**Source text**:
....................

Return rice to pan and toss until well combined with vegetables. Add thinned ketchup and cook, stirring and tossing, until ketchup sauce is reduced and each grain of rice is separate and coated in a shiny sheen of ketchup. Toss in scallion, then season with salt and pepper. Scrape rice mixture into a small heatproof bowl, packing it down. Invert a serving plate on top of the bowl of rice, then rotate both so that bowl is sitting inverted on top of plate. Set aside.
Wipe out skillet with a paper towel and return to medium-high heat. Add remaining 1 tablespoon (15ml) oil and heat until shimmering. Add eggs and stir rapidly with a spatula, while shaking pan to agitate eggs; make sure to move spatula all around pan to break up curds and scrape them from bottom of skillet as they form. Stop stirring as soon as eggs are very softly scrambled and creamy (but still loose enough to come together into a single mass), 1 to 2 minutes.

....................

**Stored data**:

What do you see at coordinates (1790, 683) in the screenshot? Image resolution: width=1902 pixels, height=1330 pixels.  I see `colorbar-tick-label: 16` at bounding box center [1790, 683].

....................

**Your goal**: Copy out the part of the recipe text that opens with "Return rice to" and closes with "plate. Set aside.", swapping "scallion" for "chives". The listing plays no part in the work here.

**Your response**:
Return rice to pan and toss until well combined with vegetables. Add thinned ketchup and cook, stirring and tossing, until ketchup sauce is reduced and each grain of rice is separate and coated in a shiny sheen of ketchup. Toss in chives, then season with salt and pepper. Scrape rice mixture into a small heatproof bowl, packing it down. Invert a serving plate on top of the bowl of rice, then rotate both so that bowl is sitting inverted on top of plate. Set aside.